■ EXERCISE INPUTS ■
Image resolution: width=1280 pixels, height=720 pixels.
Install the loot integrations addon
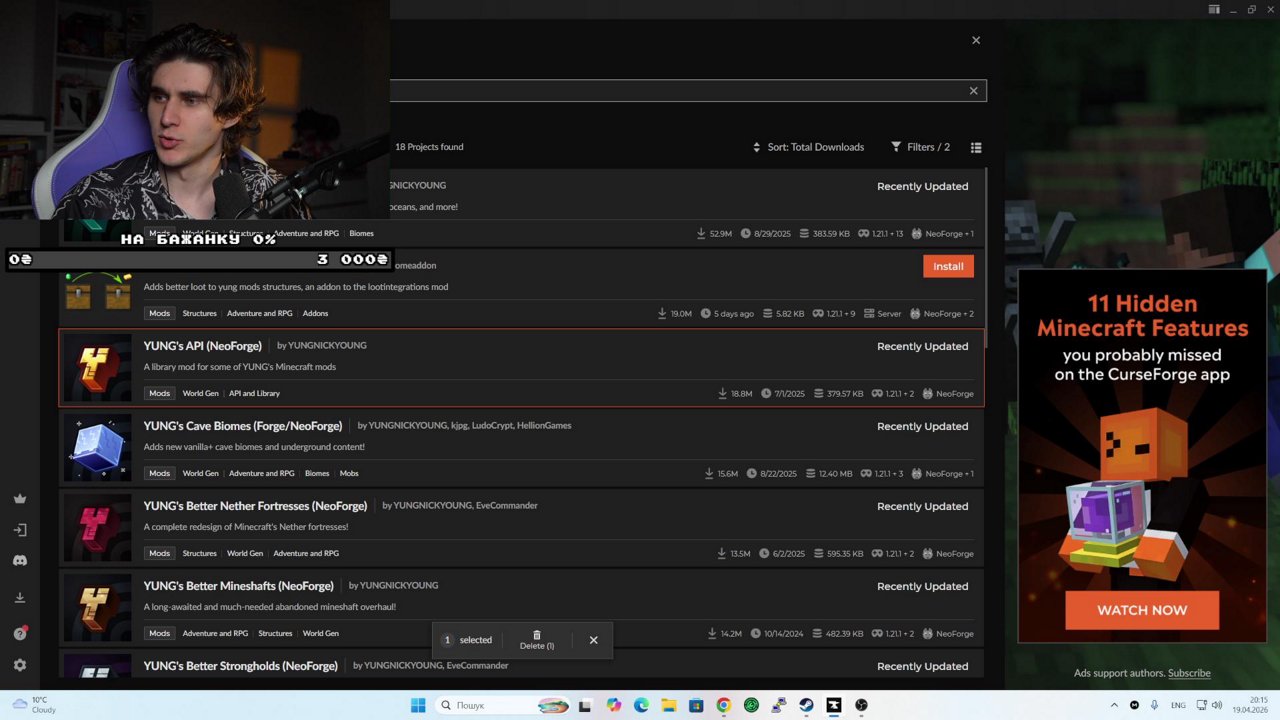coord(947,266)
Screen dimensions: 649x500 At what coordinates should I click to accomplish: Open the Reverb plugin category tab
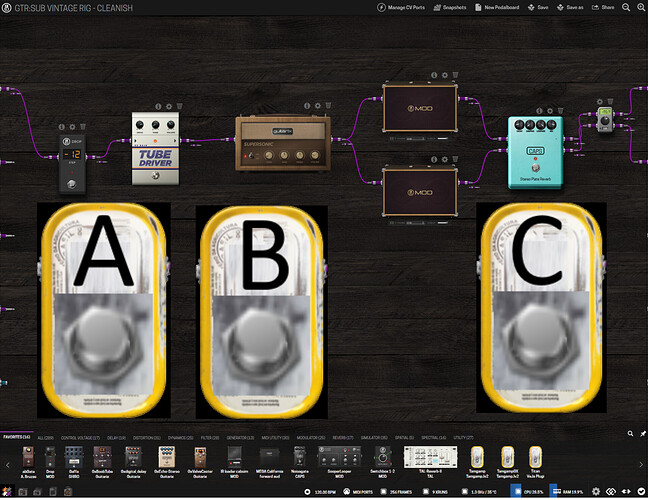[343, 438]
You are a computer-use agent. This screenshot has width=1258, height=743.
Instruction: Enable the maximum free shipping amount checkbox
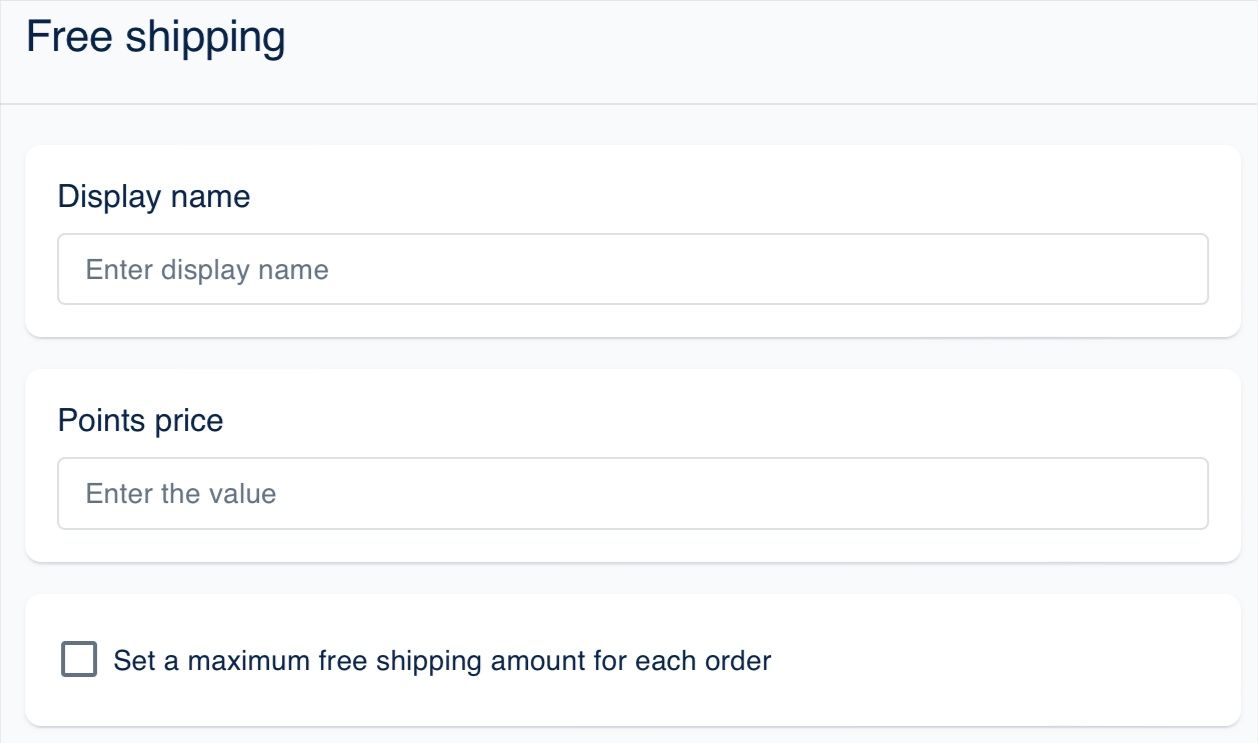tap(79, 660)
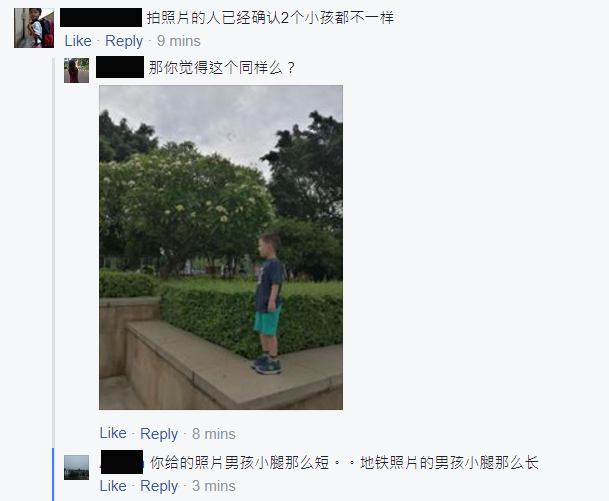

■ HOW TO COMPLETE THIS TASK ■
From the line that contains "Screen dimensions: 649x500" down to the last line of the material above, every line must be repeated exactly, with pictures removed and both end lines included.

■ RESPONSE BOX ■
Screen dimensions: 649x500 At what coordinates should I click to accomplish: Open the Reverb plugin category tab
[343, 438]
You are a computer-use agent. This screenshot has width=1258, height=743.
Instruction: Enable the maximum free shipping amount checkbox
tap(79, 660)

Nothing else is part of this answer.